READING PASSAGE>
=== Begin Enclosure ===

Phase 2: Pick equivalently deep Alibaba, Azure and AWS resources as CloudSQL to go through the same translation exercise, from provider metadata -> xx_types.go. To run the gamut of AWS API generations, we may want to work through an older API like S3, as well as something newer. The outcome of this phase should be a releasable library for interacting with the MRS format, and a complete implementation of the MRS->xx_types.go generation pipeline for a few resources. By the end of this phase we should also have clarity on the major Open Questions listed above.

If the OpenAPI approach turns out to make sense, we also should run the MRS generation tool against the broad surface of Provider APIs and build out a backlog of special cases and/or open issues against the core translation tool to address general issues / patterns that weren’t obvious when analyzing a particular API. For other approaches I expect there to be more edge cases and patterns to tease out which will probably spill over into phase 3.

=== End Enclosure ===

DATA FOR ANALYSIS>
=== Begin Enclosure ===

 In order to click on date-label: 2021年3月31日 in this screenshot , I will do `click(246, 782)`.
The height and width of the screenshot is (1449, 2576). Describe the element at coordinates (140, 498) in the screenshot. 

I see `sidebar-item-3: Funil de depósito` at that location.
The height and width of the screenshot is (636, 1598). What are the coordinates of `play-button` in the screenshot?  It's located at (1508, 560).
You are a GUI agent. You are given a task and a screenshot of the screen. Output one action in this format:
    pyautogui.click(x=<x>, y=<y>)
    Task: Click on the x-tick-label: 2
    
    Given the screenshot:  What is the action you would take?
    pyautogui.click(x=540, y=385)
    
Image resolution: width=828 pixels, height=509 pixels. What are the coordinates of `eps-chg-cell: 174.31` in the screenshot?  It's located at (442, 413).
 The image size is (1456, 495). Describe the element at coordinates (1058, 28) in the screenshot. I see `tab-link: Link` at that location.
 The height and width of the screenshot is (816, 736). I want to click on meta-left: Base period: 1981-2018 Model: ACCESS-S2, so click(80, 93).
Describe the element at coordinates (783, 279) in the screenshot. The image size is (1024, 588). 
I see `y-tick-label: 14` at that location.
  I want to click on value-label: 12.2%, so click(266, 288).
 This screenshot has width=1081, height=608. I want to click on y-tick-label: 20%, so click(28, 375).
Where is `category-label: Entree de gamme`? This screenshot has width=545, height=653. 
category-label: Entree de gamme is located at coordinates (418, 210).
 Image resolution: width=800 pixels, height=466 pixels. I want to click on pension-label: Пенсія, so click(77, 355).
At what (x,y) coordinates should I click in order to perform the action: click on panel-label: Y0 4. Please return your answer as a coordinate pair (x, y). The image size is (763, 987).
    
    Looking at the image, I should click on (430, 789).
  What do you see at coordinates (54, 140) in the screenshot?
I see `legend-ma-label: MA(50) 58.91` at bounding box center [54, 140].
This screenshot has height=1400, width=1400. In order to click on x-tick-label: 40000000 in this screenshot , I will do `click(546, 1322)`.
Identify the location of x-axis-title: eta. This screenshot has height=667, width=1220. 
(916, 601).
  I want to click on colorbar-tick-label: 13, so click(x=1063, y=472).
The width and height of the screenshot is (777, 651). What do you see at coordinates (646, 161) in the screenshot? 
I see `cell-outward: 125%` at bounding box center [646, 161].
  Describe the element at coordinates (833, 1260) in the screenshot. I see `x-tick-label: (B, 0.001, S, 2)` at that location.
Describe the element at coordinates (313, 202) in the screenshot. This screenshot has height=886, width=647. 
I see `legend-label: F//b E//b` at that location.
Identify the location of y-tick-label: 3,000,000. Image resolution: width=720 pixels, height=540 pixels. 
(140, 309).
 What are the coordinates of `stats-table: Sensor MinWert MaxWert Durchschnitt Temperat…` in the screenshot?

=== End Enclosure ===

ASSIGNED TASK 1>
Using the Phase 2 passage, decide whether each statement agrees with it. Answer yes or no for each and quote the words that decide it.
(a) Phase 2 should produce a releasable library for interacting with the MRS format.
(b) Phase 2 picks resources from AWS alone.
(c) For approaches other than OpenAPI, more edge cases are expected that will likely carry over into phase 3.
ASSIGNED TASK 2> Retype the Phase 2 passage between "If the OpenAPI" and "into phase 3.", inclusive.

EXPECTED ANSWER 1>
(a) Yes: "The outcome of this phase should be a releasable library for interacting with the MRS format"
(b) No: "Pick equivalently deep Alibaba, Azure and AWS resources as CloudSQL"
(c) Yes: "For other approaches I expect there to be more edge cases and patterns to tease out which will probably spill over into phase 3."

EXPECTED ANSWER 2>
If the OpenAPI approach turns out to make sense, we also should run the MRS generation tool against the broad surface of Provider APIs and build out a backlog of special cases and/or open issues against the core translation tool to address general issues / patterns that weren’t obvious when analyzing a particular API. For other approaches I expect there to be more edge cases and patterns to tease out which will probably spill over into phase 3.